Alors, c'est comme ça que tu séduis les femmes, Carrero ? En les faisant fondre avec des sourires séduisants. Ughhh.
Mon intérieur se tord de manière inattendue. Sa main est douce et inhabituellement chaude dans la mienne, et je commence à me sentir moite. Emma anxieuse pointe le bout de son nez, seulement pour être repoussée fermement.
Reste tranquille, Emma. Reste calme. Arrête de baver.
« Je suis reconnaissante pour l'opportunité. » Je sonne assez normale avec seulement une légère hésitation dans ma voix cette fois, soulagée.
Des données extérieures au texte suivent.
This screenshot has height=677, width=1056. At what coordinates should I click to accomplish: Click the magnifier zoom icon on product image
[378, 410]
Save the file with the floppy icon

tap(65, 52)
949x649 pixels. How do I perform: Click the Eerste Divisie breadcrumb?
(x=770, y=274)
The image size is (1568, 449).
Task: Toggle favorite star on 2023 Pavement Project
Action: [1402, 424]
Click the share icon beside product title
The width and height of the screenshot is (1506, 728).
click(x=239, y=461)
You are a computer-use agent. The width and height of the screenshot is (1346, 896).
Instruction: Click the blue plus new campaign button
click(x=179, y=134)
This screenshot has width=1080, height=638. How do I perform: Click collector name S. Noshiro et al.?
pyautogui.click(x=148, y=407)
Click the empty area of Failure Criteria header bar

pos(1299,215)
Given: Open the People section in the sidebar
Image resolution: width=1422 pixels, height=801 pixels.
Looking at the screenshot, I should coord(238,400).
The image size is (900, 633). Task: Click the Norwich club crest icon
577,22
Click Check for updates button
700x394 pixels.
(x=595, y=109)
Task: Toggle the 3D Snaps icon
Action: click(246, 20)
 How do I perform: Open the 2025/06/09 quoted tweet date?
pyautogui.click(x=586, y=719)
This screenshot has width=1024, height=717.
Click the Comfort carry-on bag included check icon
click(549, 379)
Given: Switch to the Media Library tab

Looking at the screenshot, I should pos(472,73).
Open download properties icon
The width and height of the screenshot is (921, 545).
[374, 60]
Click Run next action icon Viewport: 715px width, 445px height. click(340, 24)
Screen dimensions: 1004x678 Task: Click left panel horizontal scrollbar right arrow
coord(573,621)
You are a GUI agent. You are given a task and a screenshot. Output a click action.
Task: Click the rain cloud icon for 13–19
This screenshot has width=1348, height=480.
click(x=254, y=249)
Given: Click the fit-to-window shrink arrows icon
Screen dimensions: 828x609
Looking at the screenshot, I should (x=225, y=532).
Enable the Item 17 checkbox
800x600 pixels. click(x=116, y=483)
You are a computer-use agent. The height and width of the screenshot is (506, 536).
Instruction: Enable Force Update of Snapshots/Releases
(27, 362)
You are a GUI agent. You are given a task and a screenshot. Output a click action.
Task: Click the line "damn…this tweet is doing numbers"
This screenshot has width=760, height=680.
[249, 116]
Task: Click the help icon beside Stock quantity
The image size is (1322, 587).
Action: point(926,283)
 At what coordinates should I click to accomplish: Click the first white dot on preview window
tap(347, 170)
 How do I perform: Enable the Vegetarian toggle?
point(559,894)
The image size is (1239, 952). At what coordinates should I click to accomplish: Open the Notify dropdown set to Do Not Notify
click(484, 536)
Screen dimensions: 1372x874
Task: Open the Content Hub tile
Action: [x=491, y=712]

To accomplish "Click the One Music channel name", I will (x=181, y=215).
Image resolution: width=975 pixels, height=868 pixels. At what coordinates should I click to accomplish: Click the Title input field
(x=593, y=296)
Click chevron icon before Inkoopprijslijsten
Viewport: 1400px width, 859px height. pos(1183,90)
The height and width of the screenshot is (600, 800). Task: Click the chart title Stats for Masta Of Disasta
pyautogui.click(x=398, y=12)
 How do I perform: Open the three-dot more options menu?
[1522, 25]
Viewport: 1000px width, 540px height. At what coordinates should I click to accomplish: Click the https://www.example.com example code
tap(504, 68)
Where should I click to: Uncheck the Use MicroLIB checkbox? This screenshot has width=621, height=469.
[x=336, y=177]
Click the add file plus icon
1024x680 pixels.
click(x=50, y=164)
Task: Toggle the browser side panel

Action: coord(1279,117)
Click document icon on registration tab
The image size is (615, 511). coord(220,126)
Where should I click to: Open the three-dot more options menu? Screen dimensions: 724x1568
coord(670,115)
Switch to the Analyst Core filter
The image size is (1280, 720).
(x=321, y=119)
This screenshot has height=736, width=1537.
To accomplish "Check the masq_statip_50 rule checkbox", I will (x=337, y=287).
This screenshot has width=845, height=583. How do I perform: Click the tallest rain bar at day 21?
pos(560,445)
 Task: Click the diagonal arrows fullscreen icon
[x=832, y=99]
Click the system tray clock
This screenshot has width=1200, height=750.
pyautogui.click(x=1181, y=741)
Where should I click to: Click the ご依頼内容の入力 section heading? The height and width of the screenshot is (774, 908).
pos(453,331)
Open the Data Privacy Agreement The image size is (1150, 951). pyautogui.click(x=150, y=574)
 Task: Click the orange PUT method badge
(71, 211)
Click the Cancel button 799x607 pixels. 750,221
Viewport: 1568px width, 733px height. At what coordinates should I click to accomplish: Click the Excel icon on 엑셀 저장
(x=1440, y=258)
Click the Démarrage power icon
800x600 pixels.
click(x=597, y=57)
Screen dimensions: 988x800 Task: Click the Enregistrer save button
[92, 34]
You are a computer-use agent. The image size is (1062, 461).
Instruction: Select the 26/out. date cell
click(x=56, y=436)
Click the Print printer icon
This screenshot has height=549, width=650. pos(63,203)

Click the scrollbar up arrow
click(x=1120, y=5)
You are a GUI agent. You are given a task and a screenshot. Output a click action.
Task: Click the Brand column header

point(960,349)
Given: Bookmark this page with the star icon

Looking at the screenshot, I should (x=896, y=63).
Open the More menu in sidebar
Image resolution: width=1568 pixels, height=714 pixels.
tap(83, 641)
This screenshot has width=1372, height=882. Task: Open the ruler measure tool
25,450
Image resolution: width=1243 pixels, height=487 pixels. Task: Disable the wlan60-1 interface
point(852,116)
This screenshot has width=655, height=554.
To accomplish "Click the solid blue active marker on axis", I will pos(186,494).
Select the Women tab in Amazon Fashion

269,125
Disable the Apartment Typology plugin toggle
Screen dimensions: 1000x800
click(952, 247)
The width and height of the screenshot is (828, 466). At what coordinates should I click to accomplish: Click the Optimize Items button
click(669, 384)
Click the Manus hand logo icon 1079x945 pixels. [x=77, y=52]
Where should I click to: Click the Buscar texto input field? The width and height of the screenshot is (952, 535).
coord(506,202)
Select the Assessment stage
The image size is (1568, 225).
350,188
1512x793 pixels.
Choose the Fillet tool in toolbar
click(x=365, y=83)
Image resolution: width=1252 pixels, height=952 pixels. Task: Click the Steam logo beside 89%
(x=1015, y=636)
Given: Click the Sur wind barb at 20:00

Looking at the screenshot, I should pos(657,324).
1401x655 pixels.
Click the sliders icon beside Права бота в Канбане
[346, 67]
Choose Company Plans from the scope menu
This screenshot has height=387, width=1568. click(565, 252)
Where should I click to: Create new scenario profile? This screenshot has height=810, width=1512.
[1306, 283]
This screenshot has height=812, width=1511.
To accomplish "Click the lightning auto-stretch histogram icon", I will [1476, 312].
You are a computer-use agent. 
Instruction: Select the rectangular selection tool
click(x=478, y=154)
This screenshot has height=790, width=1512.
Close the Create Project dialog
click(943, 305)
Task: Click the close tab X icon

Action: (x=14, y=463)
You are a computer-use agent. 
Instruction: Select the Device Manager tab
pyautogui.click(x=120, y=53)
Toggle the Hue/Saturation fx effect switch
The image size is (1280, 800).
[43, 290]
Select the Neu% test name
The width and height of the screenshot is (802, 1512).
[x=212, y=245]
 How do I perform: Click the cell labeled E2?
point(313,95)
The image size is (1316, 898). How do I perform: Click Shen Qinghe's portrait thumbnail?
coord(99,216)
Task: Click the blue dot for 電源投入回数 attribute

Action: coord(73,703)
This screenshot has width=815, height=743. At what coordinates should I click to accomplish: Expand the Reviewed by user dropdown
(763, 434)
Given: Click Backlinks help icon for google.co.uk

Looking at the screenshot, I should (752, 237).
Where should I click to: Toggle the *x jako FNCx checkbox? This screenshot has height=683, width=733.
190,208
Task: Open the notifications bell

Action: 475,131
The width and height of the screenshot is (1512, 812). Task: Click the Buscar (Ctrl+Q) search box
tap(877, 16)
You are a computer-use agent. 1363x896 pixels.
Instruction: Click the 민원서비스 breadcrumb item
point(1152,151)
Si quelque chose, mes années de maîtrise de soi me sauvent de moi-même en ce moment ; je fais semblant.
Il me regarde subtilement. Il n'y a rien dans son regard, ce qui me surprend, juste une évaluation intéressée alors qu'il essaie de me jauger. Je suppose qu'il est habitué à ce que les femmes deviennent toutes faibles et rêveuses en sa présence, et cela l'intéresse que je ne semble pas l'être. Je suis contente qu'il ne puisse pas voir mes réactions internes, car elles se comportent de manière dégoûtante en ce moment.